*** Opening LISTED ENTRIES ***

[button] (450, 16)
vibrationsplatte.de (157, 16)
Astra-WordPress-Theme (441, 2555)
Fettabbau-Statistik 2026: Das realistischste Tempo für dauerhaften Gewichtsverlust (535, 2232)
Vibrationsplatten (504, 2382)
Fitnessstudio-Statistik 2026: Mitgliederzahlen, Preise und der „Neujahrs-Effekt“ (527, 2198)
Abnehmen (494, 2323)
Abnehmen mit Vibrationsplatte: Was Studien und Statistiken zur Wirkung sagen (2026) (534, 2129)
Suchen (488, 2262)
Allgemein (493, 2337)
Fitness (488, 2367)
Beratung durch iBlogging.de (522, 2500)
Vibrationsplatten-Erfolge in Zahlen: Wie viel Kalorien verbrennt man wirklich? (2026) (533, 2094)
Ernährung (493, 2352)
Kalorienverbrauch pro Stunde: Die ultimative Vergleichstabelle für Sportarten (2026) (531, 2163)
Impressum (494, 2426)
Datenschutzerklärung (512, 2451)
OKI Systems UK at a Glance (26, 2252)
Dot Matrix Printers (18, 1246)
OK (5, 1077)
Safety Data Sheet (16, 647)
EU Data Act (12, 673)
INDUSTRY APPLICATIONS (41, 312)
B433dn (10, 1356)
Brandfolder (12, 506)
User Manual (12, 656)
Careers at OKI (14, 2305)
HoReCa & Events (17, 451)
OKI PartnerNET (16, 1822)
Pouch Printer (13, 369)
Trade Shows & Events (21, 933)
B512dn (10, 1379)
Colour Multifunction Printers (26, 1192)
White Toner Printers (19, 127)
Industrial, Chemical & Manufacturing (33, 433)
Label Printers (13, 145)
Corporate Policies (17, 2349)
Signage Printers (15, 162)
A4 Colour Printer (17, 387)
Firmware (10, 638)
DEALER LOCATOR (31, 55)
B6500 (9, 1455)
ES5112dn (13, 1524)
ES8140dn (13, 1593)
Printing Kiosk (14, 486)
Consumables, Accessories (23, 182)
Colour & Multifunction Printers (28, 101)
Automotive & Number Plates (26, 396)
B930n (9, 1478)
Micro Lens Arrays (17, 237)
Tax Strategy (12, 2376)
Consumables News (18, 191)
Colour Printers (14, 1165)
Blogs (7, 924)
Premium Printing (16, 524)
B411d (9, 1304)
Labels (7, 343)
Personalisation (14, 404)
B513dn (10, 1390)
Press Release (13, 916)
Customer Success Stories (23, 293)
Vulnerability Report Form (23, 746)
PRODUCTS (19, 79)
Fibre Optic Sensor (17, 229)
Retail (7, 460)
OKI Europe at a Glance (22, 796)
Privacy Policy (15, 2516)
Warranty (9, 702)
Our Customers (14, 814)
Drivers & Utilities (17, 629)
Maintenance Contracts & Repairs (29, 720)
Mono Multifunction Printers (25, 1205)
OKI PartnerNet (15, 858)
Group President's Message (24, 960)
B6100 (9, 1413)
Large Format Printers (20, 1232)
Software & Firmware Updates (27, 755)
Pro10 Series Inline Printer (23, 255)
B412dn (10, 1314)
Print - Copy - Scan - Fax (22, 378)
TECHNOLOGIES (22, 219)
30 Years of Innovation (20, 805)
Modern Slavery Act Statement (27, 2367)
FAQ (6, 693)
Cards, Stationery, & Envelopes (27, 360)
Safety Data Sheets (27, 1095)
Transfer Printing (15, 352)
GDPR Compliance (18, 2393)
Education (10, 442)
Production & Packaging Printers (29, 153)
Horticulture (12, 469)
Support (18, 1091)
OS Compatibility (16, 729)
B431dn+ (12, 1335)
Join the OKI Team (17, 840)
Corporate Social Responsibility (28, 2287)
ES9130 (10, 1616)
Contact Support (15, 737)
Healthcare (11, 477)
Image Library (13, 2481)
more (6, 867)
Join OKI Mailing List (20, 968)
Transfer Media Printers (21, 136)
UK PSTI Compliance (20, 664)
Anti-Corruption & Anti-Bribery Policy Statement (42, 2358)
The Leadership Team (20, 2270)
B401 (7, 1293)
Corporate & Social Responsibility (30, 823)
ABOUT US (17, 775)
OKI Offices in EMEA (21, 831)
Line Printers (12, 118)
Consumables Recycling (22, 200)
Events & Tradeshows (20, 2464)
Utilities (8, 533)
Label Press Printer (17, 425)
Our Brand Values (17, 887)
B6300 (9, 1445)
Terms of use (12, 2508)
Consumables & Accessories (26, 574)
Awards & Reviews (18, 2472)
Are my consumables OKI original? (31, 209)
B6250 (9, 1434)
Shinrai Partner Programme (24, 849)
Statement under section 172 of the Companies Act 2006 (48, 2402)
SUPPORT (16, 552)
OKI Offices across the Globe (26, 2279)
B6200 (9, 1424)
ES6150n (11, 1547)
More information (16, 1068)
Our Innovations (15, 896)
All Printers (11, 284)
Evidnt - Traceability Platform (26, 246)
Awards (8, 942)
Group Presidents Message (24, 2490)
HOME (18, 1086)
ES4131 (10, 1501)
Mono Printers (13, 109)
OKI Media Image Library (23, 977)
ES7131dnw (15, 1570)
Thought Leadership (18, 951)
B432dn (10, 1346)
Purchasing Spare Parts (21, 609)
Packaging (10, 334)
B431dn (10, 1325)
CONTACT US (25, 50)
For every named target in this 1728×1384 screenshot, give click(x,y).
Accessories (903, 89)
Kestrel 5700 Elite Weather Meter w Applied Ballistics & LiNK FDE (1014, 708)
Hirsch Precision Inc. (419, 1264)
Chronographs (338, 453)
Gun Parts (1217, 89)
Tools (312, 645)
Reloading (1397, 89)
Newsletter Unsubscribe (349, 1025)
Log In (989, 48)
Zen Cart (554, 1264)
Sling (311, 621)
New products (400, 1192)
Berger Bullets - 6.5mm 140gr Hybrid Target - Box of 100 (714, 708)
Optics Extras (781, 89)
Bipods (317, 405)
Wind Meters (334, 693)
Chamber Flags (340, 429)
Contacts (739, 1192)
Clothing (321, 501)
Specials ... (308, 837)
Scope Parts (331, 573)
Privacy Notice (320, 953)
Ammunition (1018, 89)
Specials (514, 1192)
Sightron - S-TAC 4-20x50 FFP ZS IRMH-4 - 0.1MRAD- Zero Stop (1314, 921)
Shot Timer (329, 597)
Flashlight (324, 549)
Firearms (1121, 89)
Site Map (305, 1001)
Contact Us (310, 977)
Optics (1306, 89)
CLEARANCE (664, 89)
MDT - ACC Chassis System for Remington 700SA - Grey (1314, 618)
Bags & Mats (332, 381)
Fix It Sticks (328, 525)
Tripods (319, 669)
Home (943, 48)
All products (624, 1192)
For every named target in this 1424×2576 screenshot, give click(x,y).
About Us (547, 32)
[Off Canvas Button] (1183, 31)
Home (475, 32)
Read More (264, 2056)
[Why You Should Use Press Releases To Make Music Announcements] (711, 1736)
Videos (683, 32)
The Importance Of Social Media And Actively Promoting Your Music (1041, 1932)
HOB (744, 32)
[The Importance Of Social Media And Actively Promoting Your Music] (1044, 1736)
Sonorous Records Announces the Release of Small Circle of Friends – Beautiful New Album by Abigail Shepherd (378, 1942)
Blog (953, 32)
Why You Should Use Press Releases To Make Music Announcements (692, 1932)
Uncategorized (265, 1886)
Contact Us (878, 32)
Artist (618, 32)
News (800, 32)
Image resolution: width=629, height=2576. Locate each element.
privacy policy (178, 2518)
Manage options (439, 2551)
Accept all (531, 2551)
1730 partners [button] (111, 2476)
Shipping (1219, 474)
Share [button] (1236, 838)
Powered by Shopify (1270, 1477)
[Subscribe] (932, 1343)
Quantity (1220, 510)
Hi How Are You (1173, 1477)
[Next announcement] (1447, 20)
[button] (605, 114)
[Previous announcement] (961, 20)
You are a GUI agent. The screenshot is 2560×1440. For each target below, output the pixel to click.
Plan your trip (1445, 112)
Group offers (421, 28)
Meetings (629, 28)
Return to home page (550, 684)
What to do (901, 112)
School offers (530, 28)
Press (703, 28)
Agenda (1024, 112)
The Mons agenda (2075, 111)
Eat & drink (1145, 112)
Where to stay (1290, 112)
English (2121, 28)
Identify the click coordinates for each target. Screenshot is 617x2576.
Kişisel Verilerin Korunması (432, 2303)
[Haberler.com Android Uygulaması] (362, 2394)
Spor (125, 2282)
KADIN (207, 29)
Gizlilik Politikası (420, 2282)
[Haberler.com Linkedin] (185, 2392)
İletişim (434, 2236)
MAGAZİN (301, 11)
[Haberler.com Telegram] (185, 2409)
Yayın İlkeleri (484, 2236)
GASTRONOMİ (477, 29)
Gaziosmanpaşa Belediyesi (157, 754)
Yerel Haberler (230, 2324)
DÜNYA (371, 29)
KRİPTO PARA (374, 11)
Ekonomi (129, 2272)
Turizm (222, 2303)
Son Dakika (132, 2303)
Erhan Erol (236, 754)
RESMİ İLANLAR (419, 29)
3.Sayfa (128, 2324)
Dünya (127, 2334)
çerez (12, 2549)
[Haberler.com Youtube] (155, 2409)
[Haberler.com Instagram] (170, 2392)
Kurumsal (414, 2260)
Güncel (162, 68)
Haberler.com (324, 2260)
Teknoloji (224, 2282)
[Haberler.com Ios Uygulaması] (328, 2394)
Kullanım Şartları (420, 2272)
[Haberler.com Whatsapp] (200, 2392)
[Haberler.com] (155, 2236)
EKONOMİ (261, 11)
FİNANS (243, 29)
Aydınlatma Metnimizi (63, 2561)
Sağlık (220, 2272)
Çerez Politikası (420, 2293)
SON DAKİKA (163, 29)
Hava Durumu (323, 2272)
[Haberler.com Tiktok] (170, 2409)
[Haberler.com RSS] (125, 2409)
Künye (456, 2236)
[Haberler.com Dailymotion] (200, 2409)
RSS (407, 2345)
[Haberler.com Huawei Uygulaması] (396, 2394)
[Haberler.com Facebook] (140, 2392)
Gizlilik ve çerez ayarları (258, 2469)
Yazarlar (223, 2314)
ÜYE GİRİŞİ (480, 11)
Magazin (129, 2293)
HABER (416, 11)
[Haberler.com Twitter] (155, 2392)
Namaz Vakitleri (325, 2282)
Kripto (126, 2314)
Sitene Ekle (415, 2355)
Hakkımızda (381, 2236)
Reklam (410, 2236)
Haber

*** Closing LISTED ENTRIES ***

## TASK PROMPT
Reproduce exactly, please, only the lines from the start of the data above to the line that contains "Warranty (9, 702)", with both ends kept.

## EXERCISE SOLUTION
[button] (450, 16)
vibrationsplatte.de (157, 16)
Astra-WordPress-Theme (441, 2555)
Fettabbau-Statistik 2026: Das realistischste Tempo für dauerhaften Gewichtsverlust (535, 2232)
Vibrationsplatten (504, 2382)
Fitnessstudio-Statistik 2026: Mitgliederzahlen, Preise und der „Neujahrs-Effekt“ (527, 2198)
Abnehmen (494, 2323)
Abnehmen mit Vibrationsplatte: Was Studien und Statistiken zur Wirkung sagen (2026) (534, 2129)
Suchen (488, 2262)
Allgemein (493, 2337)
Fitness (488, 2367)
Beratung durch iBlogging.de (522, 2500)
Vibrationsplatten-Erfolge in Zahlen: Wie viel Kalorien verbrennt man wirklich? (2026) (533, 2094)
Ernährung (493, 2352)
Kalorienverbrauch pro Stunde: Die ultimative Vergleichstabelle für Sportarten (2026) (531, 2163)
Impressum (494, 2426)
Datenschutzerklärung (512, 2451)
OKI Systems UK at a Glance (26, 2252)
Dot Matrix Printers (18, 1246)
OK (5, 1077)
Safety Data Sheet (16, 647)
EU Data Act (12, 673)
INDUSTRY APPLICATIONS (41, 312)
B433dn (10, 1356)
Brandfolder (12, 506)
User Manual (12, 656)
Careers at OKI (14, 2305)
HoReCa & Events (17, 451)
OKI PartnerNET (16, 1822)
Pouch Printer (13, 369)
Trade Shows & Events (21, 933)
B512dn (10, 1379)
Colour Multifunction Printers (26, 1192)
White Toner Printers (19, 127)
Industrial, Chemical & Manufacturing (33, 433)
Label Printers (13, 145)
Corporate Policies (17, 2349)
Signage Printers (15, 162)
A4 Colour Printer (17, 387)
Firmware (10, 638)
DEALER LOCATOR (31, 55)
B6500 (9, 1455)
ES5112dn (13, 1524)
ES8140dn (13, 1593)
Printing Kiosk (14, 486)
Consumables, Accessories (23, 182)
Colour & Multifunction Printers (28, 101)
Automotive & Number Plates (26, 396)
B930n (9, 1478)
Micro Lens Arrays (17, 237)
Tax Strategy (12, 2376)
Consumables News (18, 191)
Colour Printers (14, 1165)
Blogs (7, 924)
Premium Printing (16, 524)
B411d (9, 1304)
Labels (7, 343)
Personalisation (14, 404)
B513dn (10, 1390)
Press Release (13, 916)
Customer Success Stories (23, 293)
Vulnerability Report Form (23, 746)
PRODUCTS (19, 79)
Fibre Optic Sensor (17, 229)
Retail (7, 460)
OKI Europe at a Glance (22, 796)
Privacy Policy (15, 2516)
Warranty (9, 702)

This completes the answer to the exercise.